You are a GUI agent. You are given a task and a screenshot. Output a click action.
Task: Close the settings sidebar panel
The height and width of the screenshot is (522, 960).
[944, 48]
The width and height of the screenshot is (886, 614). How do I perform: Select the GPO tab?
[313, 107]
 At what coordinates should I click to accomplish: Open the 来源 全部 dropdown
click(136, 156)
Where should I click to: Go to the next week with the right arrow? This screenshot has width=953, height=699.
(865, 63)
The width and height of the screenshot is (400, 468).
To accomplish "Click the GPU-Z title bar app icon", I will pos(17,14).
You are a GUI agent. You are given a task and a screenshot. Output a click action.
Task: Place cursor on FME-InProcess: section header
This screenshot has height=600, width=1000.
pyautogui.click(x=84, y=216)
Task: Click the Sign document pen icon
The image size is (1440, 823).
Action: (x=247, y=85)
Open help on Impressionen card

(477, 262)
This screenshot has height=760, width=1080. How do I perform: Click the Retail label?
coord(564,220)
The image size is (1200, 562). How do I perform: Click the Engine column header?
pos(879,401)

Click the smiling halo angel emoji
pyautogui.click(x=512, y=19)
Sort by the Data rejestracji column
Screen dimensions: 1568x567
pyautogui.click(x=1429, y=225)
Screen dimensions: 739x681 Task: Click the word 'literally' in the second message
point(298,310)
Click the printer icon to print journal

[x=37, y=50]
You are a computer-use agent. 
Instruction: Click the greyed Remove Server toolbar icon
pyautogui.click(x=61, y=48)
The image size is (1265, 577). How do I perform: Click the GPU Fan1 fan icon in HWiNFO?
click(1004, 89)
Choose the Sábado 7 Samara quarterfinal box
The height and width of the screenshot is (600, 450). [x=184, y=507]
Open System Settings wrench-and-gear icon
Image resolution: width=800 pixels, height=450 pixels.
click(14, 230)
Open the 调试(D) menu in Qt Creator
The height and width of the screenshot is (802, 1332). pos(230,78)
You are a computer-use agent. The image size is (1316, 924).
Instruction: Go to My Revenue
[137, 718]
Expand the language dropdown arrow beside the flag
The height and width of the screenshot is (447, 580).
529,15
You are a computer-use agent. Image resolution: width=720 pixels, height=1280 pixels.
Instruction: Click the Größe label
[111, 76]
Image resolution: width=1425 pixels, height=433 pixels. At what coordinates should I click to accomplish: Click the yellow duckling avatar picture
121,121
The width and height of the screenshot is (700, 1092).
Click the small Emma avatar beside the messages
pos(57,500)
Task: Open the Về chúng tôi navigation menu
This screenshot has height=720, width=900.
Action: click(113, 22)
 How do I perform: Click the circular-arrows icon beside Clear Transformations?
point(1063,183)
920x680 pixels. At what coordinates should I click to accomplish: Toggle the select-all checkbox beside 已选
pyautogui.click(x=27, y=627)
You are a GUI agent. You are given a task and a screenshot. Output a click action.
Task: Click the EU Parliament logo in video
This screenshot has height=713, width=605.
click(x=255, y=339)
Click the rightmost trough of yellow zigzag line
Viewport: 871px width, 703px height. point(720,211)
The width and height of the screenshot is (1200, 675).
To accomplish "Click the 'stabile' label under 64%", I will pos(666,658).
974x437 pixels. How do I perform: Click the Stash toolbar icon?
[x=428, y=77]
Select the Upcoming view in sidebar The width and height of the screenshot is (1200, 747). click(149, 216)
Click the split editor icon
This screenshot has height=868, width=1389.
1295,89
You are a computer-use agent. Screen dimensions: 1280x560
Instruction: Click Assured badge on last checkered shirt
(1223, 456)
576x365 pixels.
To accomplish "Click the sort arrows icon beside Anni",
::::
[EXERCISE OBJECTIVE]:
Return each line from the data where the string "computer" can be found.

[PROBLEM SOLUTION]:
You are a computer-use agent. 
You are a computer-use agent. The image size is (1316, 924).
You are a computer-use agent. Image resolution: width=720 pixels, height=1280 pixels.
You are a computer-use agent. Screen dimensions: 1280x560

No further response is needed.